Average Store Size (sq ft)

Delhi

Select Citywalk

500-600

Gurgaon

Ambience Mall

1000-1500

Delhi

DLF Promenade

500-600

Jaipur

World Trade Park

400-600

Ludhiana

MBD

300-400

Amritsar

Trillium

400-600

Bhopal

DB Mall

500-600

Goa

Mall De Goa

700-1000

Nasik

Nasik City Centre

700-1000

Coimbatore

Brookefield Mall

800-1000

Madurai

Millennium Mall

800-1000

Ahmedabad

CG Square

400-500

Baroda

Inorbit

500-700

Nagpur

Empress Mall

800-1000

 

The flagship stores, which showcase a brand’s variety of merchandise, are generally bigger in size, and are generally found in prominent locations across these cities. So while store sizes may be comparable in the metros and non-metros, brands generally have a larger footprint in the metros by having several smaller stores in different malls and high-street locations vis-à-vis a single store in a non-metro.

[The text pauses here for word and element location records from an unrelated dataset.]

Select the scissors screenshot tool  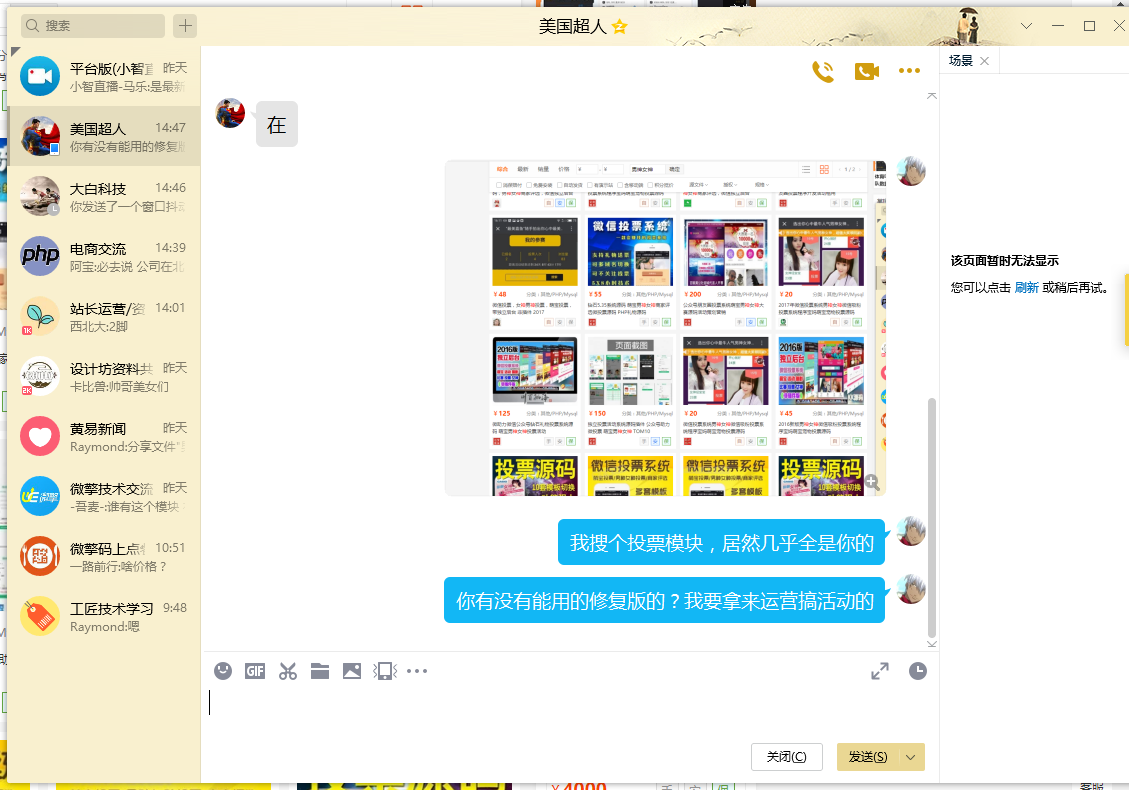[x=288, y=671]
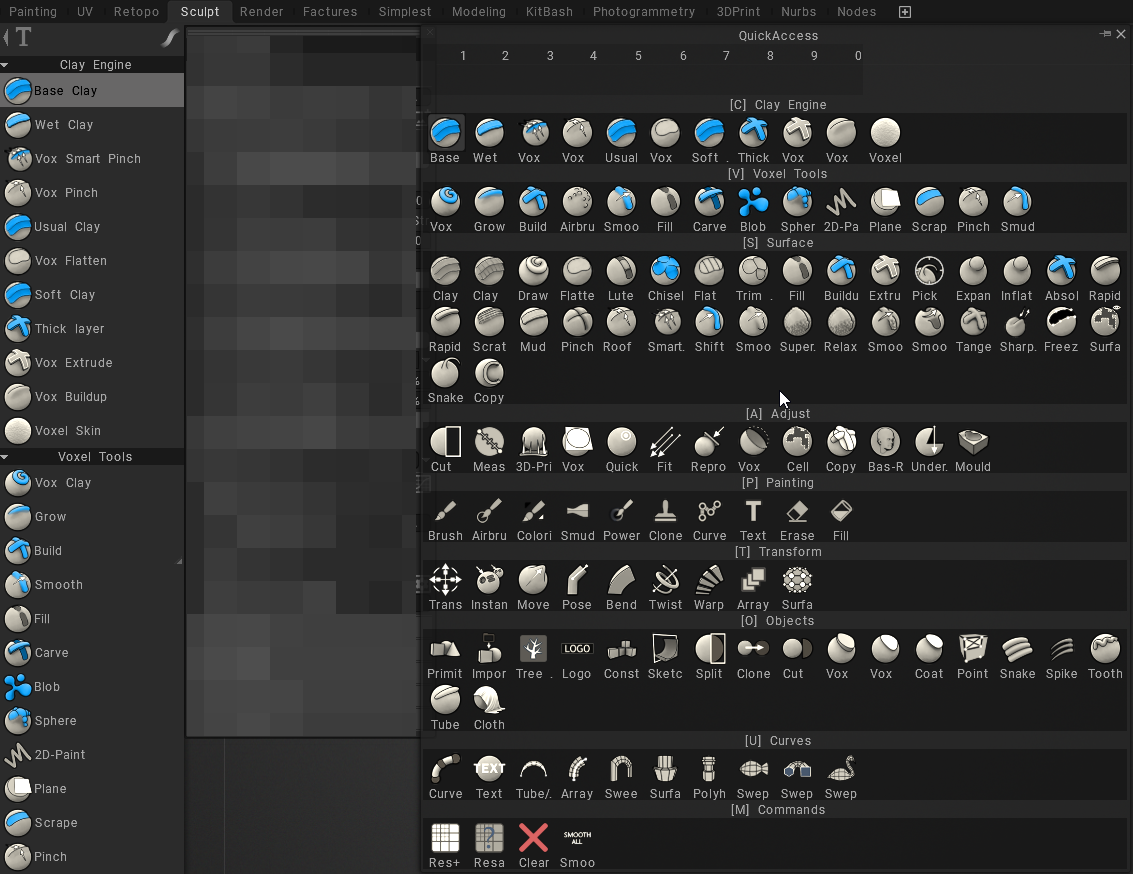Choose 2D-Paint from the left tool list
This screenshot has height=874, width=1133.
60,755
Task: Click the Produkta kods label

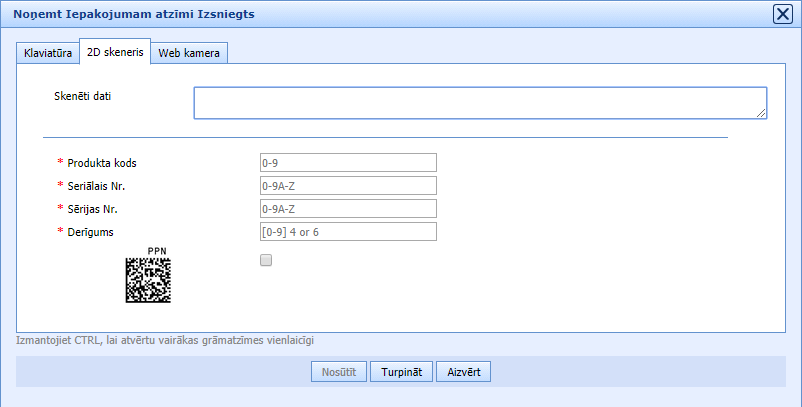Action: pyautogui.click(x=109, y=163)

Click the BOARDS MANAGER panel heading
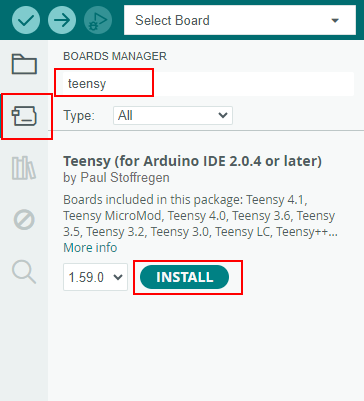[115, 56]
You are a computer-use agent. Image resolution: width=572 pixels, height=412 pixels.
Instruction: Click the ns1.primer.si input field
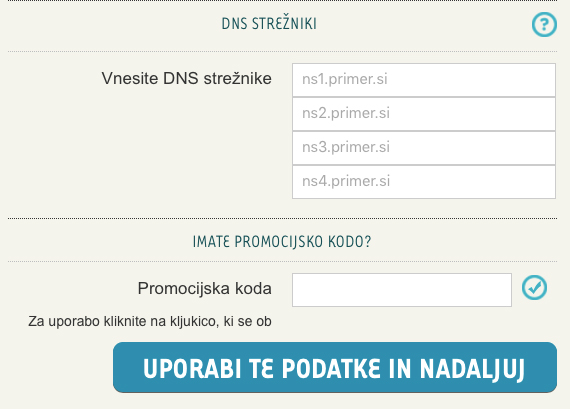424,80
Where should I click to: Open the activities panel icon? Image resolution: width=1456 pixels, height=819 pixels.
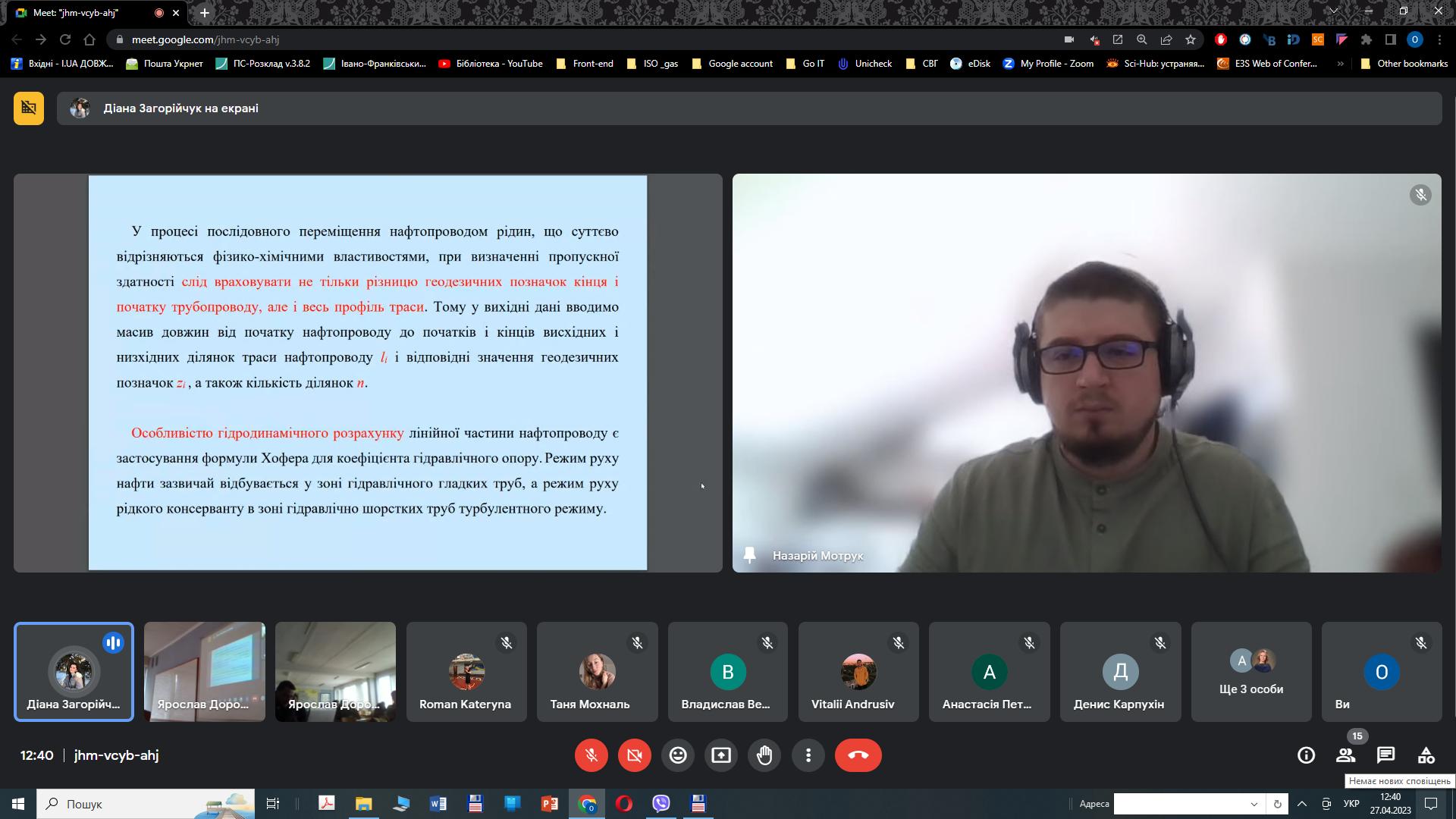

It could also be due to brands wanting the non-metro consumers to have the same experience as their metro counterparts. The same holds true if we compare the store sizes at high-street retail locations in metros and non-metros.

 

City

High Street/Market

Average Store Size (sq ft)

Delhi

Connaught Place

1000-4000

Delhi

Khan Market

450-1000

Delhi

South Extension

500-1000

Jaipur

MI Road

400-600

Guwahati

GS Road

400-1000

Amritsar

Model Town

800-1000

Goa

June 18th Road

500-1000

Nasik

College Road

700-1000

Coimbatore

DB Road

1000-1500

Trichy

Thillai nagar main Road

1000-1500

Madurai

Theni bypass Road

1000-1500

Ahmedabad

CG Road

800-1500

Baroda

Alkapuri

500-1000

Nagpur

Dharampet

600-800

 

Gazing Into The Future

A look at the average rentals across some of the established high-streets in metros like Delhi and Mumbai shows how non-metros like Chandigarh have a similar range of rentals as the former while Goa has higher rentals than Bangalore.

 

City

Average Rentals (INR/sq ft/month)

Delhi

350-1200

Mumbai

300-1000

Bangalore

150-300

Hyderabad

100-200

Chandigarh

700-1000

Goa

200-350

Ahmedabad

140-150

Nagpur

120-140

 

As bigger cities would reach saturation point soon, the next phase of retail real estate growth is expected to come from non-metros. The rentals in non-metros may increase in quality mall supply and prominent high-street locations depending on the economic conditions and consumer demand in the long run. The upward movement, though, will be in line with growth in consumption.